Object Oriented programming has served us well and will continue to do so. In the case of a SOA, this would imply to only inside the edge, the so-called boundary of my service. Once outside the edge, we need to think in terms of messages. Messages, unlike objects don't have methods.
I have seen too many implementations try and send Business Objects over the wire, only to notice that the business rules in the object did not make it across the WSDL. So to de-serialize the BO's and have them contain methods, we need to modify the client proxy and use a shared library so the server and client can refernce the same BO library.
At a first glance this seems like a rocking solution, but we have just violated the very essence of SOA, loosely coupled components.
Another challenge with BO's is inheritance. While WSDL 2.0 does support the notion of inheritance, again we need to move away from the OOP concepts for the edge.
The Java community often refers to DTO, Data Transfer Objects, to describe a object or structure that contains only data fields, no methods. This is the closest analogy I can think of between the messages of the SO world and objects of the OO world.
So suppose we buy of on this idea, how do we provide tranditional BO like experience in the SOA world? The short answer is, we dont. Having said this, I have seen implementations where the client exposes a BO type interface, and have the BO internalize the service proxy to do all the service calls.
So a call to User.Save(), will internally call the coresponding method on the proxy and service. Personally, I would not go this route, as this hides the fact that we are crossing a boundary and developers may not understand all the implications involved with that single statement.
Secondly the definition of the User object lives inside the client app domain. A similar user object may in fact be exposed by the service (WSDL) and generated by the proxy, so we may be duplicating the entity.
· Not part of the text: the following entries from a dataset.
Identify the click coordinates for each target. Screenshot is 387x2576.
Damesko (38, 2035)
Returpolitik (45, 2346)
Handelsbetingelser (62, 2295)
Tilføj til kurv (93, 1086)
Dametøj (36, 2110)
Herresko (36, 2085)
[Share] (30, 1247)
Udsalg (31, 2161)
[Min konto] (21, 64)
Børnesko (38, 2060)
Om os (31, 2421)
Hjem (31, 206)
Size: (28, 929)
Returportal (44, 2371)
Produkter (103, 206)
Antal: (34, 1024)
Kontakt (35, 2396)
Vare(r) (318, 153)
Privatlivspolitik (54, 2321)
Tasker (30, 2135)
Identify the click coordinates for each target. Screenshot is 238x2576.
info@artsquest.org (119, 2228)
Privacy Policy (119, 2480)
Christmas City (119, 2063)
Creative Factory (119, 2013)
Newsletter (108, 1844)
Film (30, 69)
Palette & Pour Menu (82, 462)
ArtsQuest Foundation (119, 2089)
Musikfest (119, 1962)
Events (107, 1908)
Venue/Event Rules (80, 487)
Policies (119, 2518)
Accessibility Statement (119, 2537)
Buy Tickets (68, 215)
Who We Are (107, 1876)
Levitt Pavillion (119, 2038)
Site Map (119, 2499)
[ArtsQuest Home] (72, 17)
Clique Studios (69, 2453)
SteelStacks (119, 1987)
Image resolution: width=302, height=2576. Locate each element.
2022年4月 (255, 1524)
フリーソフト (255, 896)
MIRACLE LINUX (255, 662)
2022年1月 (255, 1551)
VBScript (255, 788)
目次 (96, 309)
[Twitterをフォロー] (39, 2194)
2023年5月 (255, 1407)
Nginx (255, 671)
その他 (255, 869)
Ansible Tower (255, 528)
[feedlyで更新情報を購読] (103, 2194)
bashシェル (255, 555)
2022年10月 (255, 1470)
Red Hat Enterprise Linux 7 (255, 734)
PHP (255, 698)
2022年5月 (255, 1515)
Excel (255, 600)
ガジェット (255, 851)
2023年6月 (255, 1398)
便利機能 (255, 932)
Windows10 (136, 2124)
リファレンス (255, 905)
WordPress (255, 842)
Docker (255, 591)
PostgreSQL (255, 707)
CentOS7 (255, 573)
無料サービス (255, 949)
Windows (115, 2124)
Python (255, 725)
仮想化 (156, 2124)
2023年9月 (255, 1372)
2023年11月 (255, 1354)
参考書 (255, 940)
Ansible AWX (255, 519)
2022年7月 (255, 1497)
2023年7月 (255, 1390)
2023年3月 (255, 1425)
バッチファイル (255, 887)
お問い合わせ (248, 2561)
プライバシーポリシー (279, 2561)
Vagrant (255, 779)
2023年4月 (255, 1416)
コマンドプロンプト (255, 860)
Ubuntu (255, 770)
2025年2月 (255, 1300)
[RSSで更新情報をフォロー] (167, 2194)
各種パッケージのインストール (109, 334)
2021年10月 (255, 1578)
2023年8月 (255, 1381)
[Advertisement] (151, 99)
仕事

My preference is to create a Business Facade layer, wrapped around the proxies. Instead of calling User.Save(), we would call UserFacade.Save(aUserDTO), or UserDTO user = UserFacade.FetchUser(userId) etc. Hydrating the UserDTO and passing it to the Save method, just seems more aligned to the fact that a message is constructed and will be passed over the wire. I most cases the UserDTO may be the very object generated of the service WSDL.
Boundaries need to be explicit and developers should not be shielded, in constrast with DCOM, of the implications of network latency, out-of-process execution etc.
Having this extra layer of indirection allows us to swap out services, without impacting the rest of my client code.
OOP still has a huge role to play inside the edge, but we need to learn to think in terms of message when we are sending packets of information across our SOA.